Take the line that contains "Where should I" as the start and the last line of the entries as the end, and print both and everything between them exactly, without the pictures.

------------------------------------------------

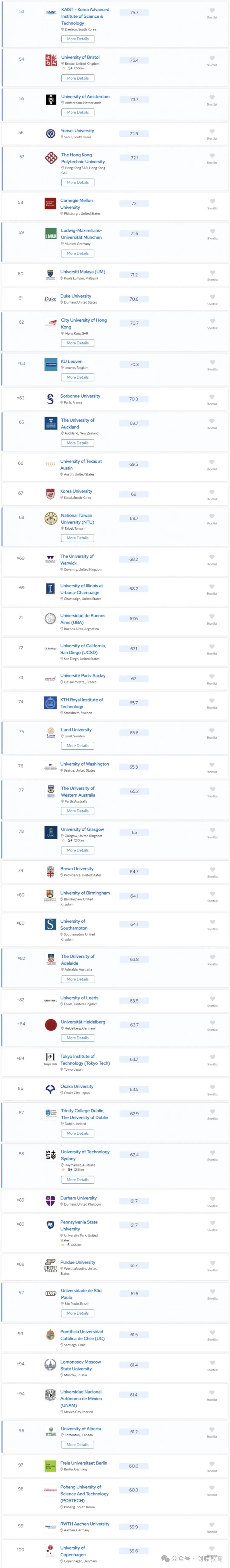Click the Sorbonne University logo icon
The width and height of the screenshot is (230, 1568).
(51, 399)
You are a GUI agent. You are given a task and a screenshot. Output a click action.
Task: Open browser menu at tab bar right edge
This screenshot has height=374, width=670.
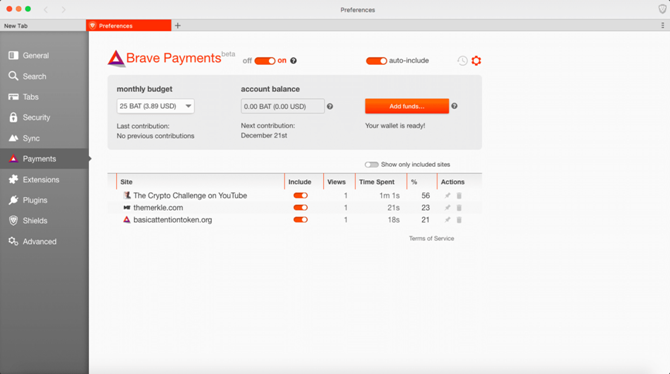tap(663, 26)
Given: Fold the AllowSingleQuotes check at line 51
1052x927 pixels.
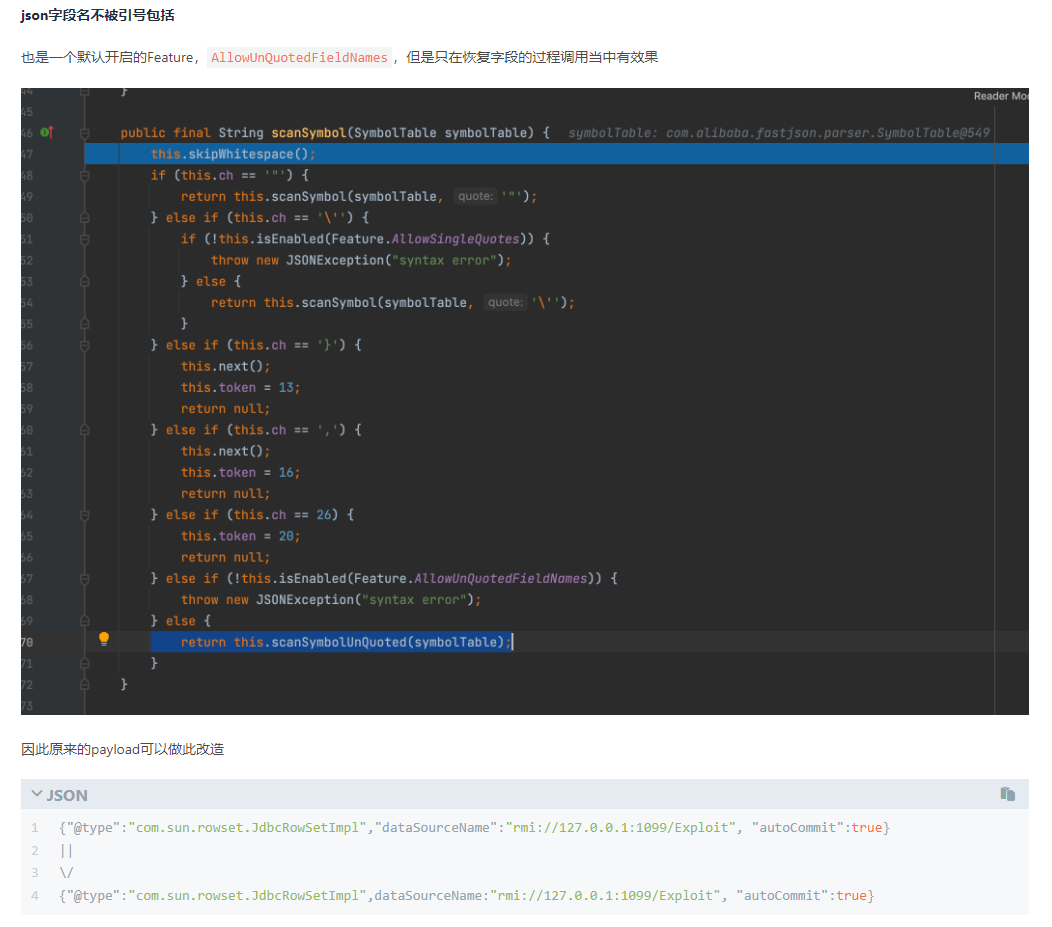Looking at the screenshot, I should pyautogui.click(x=85, y=239).
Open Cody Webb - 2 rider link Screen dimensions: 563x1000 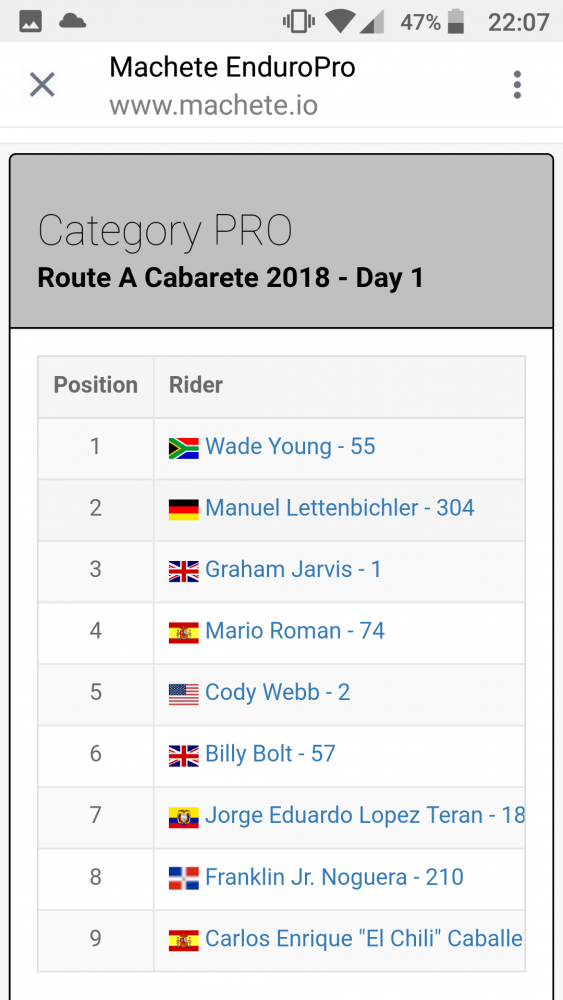coord(278,692)
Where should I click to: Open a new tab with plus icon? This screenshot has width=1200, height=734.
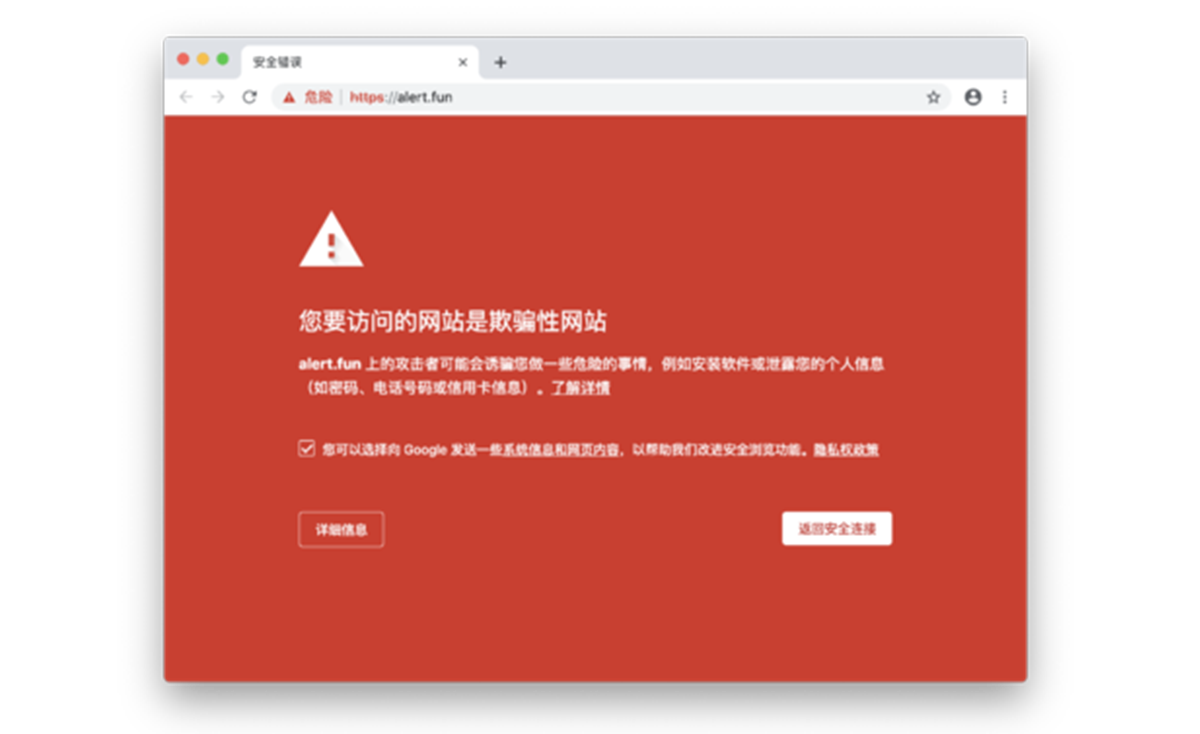pos(501,62)
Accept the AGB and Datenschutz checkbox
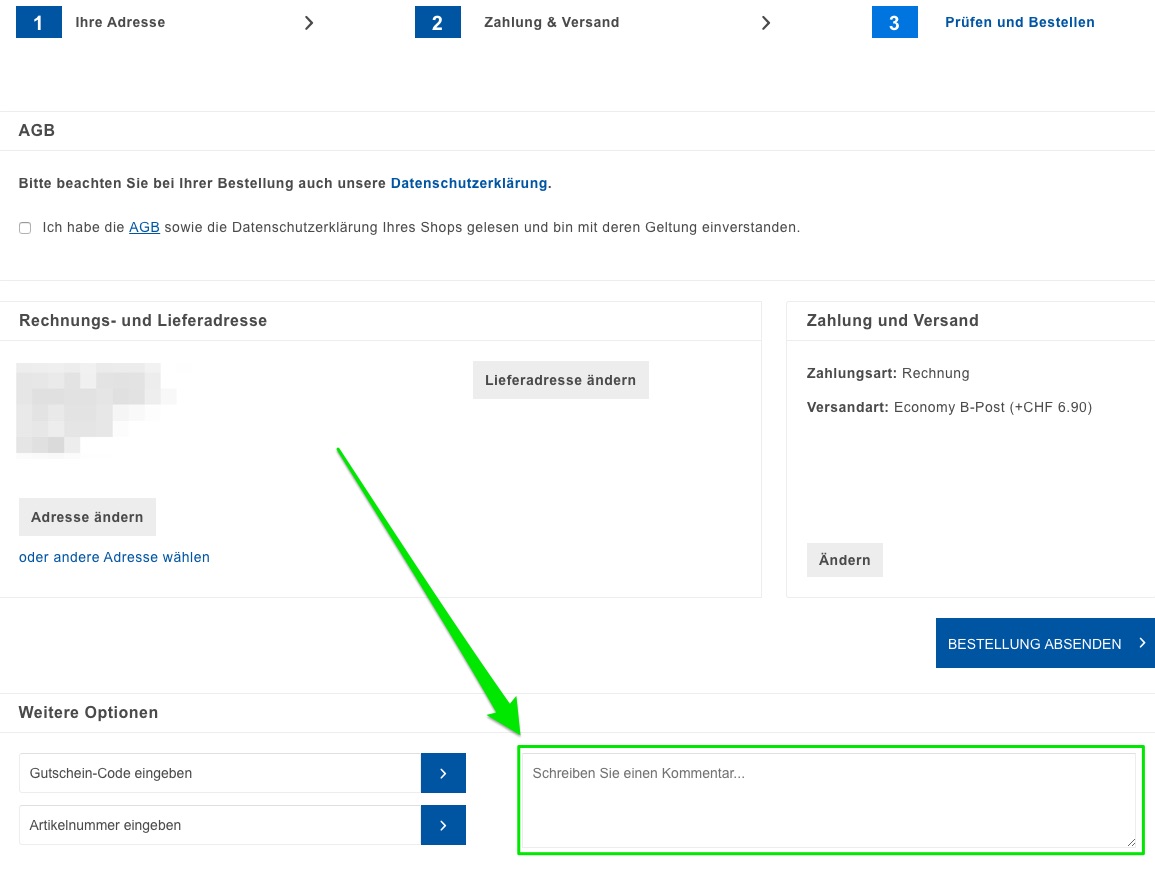Image resolution: width=1155 pixels, height=874 pixels. coord(25,228)
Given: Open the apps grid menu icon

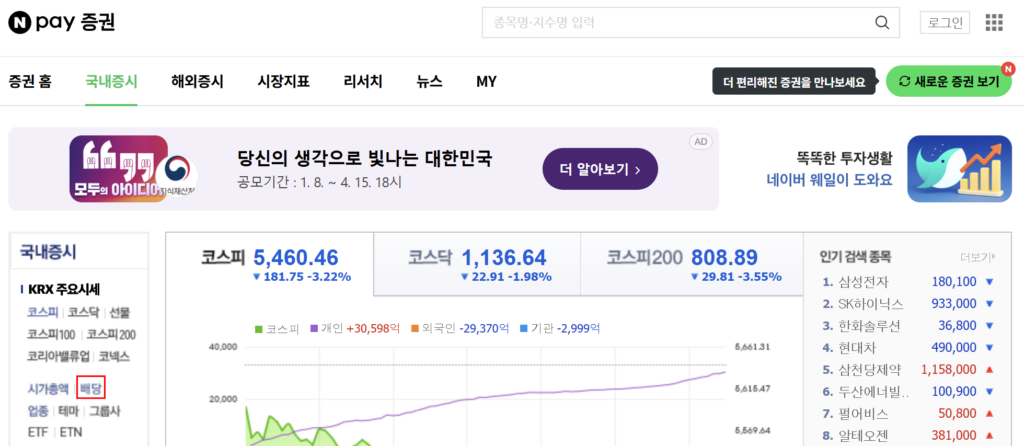Looking at the screenshot, I should pos(994,23).
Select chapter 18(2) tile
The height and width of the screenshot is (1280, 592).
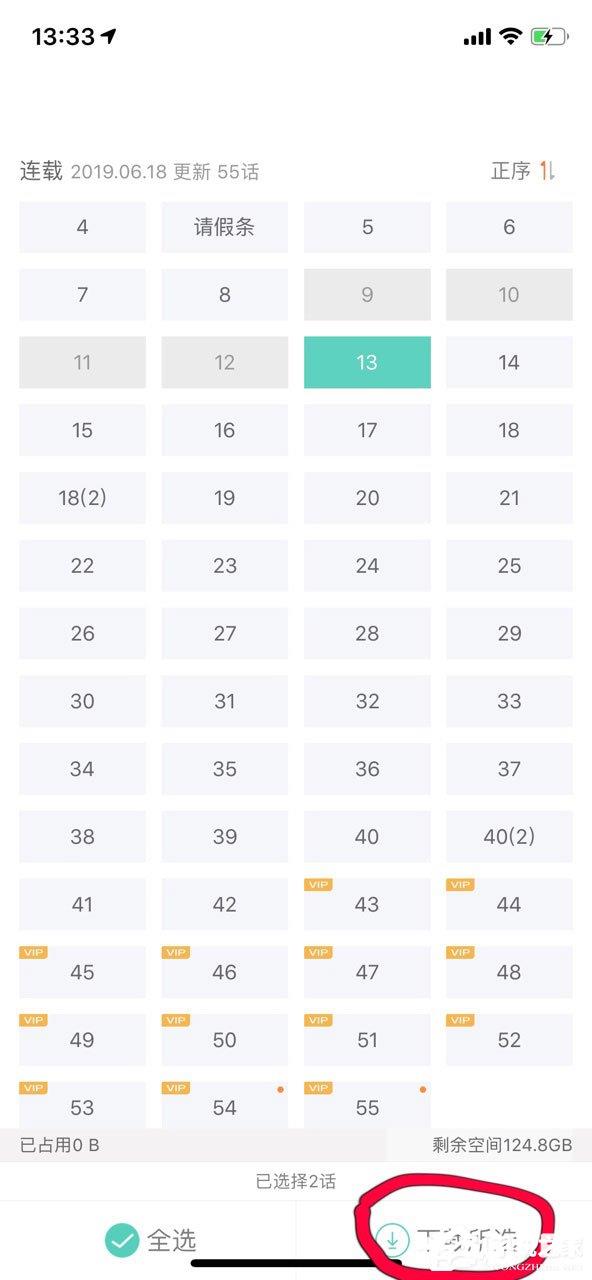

------------------------------------------------

* PROBLEM SOLUTION
Where should I click to: Open a new tab with plus icon? This screenshot has width=1200, height=734.
pos(501,62)
Accept the AGB and Datenschutz checkbox
Image resolution: width=1155 pixels, height=874 pixels. coord(25,228)
Given: Open the apps grid menu icon

Looking at the screenshot, I should pos(994,23).
Select chapter 18(2) tile
The height and width of the screenshot is (1280, 592).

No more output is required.